If you want it to be differentiable, this is simple. Just change the target, only. You make a detached copy of the outputs, make whatever changes you want to the targets, then apply those new targets vs. the original outputs with the loss function desired.

By way of example, suppose your target was something like the following:

target = torch.tensor([1]) # where possible values are 0, 1, and 2

Now suppose your Sigmoid activated outputs of probabilities are:

output = torch.tensor([[0.1, 0.8, 0.1]])

We want a copy of the detached outputs which we’ll use to find the appropriate adjusted targets.

from copy import deepcopy

output_copy = deepcopy(output.detach())

Now we can calculate the targets:

def adjust_targets(output_copy, target):
    new_target = torch.empty((0, 3))

    for graph_no in range(len(output_copy)):
        currOutput = output_copy[graph_no]
        currTarget = target[graph_no]
        targ = currOutput
        if currTarget == 0:  # If real label is neutral
            targ[1] -= (currOutput[1]**2)*0.5
            targ[2] -= (currOutput[2]**2)*0.5

        elif currTarget == 1:  # If real label is positive
            targ[0] -= (currOutput[0] ** 2) * 0.5
            targ[2] -= (currOutput[2] ** 2)
            print(targ)

        elif currTarget == 2:  # If real label is positive
            targ[0] -= (currOutput[0] ** 2) * 0.5
            targ[1] -= (currOutput[1] ** 2)

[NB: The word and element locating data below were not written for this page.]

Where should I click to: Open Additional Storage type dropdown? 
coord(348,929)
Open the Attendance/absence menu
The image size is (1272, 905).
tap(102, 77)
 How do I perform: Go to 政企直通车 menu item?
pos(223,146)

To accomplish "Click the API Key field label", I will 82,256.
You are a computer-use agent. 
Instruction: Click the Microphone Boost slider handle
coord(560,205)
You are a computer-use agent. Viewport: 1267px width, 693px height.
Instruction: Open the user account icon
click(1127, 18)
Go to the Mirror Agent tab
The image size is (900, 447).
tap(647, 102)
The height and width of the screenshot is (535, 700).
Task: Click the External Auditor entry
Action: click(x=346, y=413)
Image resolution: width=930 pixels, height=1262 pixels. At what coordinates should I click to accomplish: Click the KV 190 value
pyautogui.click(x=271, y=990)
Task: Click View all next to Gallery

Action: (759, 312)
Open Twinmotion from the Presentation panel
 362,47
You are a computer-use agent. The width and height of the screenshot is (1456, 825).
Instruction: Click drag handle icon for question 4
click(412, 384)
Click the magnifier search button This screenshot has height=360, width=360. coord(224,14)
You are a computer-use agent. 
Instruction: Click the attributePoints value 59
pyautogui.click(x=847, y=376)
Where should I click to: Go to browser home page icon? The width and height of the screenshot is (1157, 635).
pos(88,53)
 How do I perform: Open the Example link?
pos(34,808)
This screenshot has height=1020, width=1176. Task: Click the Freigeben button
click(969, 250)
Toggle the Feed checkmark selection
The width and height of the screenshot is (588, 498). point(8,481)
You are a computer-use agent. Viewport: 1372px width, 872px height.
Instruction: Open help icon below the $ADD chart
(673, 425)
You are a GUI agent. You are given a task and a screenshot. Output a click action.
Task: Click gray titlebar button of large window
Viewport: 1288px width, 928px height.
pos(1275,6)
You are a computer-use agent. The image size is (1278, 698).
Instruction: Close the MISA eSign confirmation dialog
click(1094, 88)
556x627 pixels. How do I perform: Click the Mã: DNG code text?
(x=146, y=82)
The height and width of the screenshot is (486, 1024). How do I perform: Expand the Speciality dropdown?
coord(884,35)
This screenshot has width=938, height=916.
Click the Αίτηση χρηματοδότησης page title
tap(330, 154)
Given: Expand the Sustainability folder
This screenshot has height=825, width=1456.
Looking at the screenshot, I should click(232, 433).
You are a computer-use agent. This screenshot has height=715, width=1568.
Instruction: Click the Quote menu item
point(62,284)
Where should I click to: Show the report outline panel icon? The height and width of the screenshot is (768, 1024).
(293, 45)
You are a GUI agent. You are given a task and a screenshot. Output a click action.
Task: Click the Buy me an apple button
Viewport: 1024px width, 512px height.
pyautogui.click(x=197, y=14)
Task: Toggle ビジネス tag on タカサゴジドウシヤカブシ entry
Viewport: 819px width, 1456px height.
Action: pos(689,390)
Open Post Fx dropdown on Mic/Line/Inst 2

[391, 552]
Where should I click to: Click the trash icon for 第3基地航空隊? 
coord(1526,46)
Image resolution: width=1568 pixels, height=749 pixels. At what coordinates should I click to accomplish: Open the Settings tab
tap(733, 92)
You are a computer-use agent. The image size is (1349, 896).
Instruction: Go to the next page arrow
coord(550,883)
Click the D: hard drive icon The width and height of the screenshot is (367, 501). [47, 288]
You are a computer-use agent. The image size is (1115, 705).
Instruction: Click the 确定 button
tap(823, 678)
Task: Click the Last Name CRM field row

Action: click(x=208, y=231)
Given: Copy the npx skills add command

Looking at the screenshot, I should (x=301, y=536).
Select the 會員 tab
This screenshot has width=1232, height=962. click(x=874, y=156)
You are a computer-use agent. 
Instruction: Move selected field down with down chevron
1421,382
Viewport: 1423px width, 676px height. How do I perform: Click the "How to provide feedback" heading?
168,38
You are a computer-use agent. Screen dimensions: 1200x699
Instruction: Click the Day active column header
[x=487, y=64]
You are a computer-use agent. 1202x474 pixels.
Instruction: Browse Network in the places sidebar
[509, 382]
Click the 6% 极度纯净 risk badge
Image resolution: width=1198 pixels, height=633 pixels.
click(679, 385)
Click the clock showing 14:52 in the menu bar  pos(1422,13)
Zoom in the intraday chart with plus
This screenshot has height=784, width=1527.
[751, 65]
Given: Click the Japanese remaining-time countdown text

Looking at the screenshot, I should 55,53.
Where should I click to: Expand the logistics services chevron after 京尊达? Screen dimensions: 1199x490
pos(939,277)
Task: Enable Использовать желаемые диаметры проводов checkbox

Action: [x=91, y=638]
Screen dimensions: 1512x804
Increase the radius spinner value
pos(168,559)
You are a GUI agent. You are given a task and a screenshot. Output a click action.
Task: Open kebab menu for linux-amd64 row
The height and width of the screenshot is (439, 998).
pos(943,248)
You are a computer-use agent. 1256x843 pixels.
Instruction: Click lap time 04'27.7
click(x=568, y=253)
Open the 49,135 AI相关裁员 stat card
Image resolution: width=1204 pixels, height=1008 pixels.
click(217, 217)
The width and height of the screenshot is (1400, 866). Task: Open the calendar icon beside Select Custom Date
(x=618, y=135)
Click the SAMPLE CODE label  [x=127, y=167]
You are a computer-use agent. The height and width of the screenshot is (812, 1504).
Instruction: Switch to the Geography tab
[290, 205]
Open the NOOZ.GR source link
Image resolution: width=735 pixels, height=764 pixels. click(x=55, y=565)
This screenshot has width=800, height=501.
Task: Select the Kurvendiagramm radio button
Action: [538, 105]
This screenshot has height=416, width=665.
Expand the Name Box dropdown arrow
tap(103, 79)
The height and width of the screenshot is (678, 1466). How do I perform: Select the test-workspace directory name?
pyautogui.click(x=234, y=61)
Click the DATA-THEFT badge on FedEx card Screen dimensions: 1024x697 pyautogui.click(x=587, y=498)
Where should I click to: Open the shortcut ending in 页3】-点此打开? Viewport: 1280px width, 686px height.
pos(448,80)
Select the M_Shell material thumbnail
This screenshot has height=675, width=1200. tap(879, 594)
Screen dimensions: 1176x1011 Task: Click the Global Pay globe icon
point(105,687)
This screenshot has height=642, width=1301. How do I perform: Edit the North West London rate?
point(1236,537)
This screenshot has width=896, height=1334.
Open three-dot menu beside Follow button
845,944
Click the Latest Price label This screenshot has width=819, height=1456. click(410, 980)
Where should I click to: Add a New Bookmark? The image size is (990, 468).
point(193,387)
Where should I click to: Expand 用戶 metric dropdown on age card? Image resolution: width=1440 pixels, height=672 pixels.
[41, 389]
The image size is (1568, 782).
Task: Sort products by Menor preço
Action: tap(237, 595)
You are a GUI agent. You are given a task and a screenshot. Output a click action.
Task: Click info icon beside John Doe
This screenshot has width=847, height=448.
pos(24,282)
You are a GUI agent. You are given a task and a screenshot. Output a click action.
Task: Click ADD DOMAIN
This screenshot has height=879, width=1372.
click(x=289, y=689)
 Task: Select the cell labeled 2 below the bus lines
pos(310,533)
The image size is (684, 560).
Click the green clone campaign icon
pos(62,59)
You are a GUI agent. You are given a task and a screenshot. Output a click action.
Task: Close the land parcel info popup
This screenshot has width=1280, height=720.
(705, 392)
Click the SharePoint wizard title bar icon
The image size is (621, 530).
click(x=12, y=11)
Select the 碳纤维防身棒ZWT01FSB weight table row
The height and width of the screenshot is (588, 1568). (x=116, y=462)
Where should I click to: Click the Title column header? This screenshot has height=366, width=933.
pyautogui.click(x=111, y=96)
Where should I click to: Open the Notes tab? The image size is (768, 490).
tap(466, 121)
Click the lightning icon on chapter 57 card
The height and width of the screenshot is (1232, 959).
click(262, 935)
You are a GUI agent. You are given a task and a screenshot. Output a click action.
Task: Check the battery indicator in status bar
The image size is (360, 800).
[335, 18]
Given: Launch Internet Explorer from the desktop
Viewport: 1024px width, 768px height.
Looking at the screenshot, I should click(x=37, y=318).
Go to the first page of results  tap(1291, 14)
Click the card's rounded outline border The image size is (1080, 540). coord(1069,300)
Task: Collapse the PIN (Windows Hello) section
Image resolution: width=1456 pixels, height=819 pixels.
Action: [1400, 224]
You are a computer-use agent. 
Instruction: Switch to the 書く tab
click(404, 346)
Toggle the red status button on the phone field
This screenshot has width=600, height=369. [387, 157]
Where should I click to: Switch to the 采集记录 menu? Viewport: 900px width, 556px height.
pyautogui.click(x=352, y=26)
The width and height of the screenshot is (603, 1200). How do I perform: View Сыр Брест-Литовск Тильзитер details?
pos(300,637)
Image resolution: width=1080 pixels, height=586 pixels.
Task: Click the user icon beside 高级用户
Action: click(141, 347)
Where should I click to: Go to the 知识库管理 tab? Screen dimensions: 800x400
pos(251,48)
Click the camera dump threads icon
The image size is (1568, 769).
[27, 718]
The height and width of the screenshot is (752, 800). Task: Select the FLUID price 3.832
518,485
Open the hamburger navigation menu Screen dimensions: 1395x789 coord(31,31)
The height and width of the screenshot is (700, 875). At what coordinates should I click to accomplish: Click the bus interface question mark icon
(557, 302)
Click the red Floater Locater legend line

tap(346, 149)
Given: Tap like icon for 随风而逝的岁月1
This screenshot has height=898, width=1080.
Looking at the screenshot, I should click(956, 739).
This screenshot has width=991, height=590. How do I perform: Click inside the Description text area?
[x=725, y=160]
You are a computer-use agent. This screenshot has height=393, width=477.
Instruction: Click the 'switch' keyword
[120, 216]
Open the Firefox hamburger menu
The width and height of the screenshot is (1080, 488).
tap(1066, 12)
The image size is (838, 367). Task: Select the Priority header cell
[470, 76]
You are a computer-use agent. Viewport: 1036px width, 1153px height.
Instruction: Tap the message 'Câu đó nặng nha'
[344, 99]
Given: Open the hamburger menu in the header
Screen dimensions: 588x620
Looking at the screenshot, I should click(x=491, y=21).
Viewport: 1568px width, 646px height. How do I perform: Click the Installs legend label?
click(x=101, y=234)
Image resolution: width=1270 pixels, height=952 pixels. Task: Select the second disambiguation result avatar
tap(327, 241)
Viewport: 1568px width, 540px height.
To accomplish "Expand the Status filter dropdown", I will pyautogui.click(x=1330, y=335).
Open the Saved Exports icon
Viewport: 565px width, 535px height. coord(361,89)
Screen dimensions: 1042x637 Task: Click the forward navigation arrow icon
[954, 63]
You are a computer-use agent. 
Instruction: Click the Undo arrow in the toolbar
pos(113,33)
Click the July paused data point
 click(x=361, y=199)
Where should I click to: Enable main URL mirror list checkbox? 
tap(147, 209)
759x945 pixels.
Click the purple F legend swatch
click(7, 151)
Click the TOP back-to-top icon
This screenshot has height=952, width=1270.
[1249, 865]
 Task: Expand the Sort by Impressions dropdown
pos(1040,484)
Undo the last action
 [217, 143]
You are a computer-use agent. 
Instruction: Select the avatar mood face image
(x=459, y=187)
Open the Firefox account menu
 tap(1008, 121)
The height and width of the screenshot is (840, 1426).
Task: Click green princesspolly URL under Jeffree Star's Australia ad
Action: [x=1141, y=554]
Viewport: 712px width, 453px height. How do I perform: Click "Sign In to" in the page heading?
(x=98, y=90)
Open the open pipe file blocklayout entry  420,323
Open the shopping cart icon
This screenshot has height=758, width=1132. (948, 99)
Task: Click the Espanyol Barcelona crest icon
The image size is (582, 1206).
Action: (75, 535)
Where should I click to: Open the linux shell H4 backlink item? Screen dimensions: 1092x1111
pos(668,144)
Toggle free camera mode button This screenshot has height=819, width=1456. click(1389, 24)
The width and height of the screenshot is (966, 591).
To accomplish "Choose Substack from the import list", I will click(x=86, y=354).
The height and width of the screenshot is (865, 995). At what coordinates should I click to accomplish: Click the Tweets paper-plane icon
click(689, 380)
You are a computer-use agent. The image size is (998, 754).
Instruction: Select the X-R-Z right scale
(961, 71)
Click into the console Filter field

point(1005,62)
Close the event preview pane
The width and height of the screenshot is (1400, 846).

        new_target = torch.cat([new_target, targ.unsqueeze(0)])
    return new_target

This sets it up for L1Loss:

criterion = nn.L1Loss()

And now applying the new function to the targets:

new_target = adjust_targets(output_copy, target)
print(new_target)

That returns:

tensor([[0.0950, 0.8000, 0.0900]])

And then calculate the loss with the original output and new target:

loss = criterion(output, new_target)
print(loss)

Which gives:

tensor(0.0050)

So with some reverse engineering, we can basically customize the loss to anything we want by only adjusting the targets, and while maintaining the graph for gradient descent.

On a side note, if you’re trying to address an unbalanced dataset, you can do this more simply by passing in the weight argument in CrossEntropyLoss.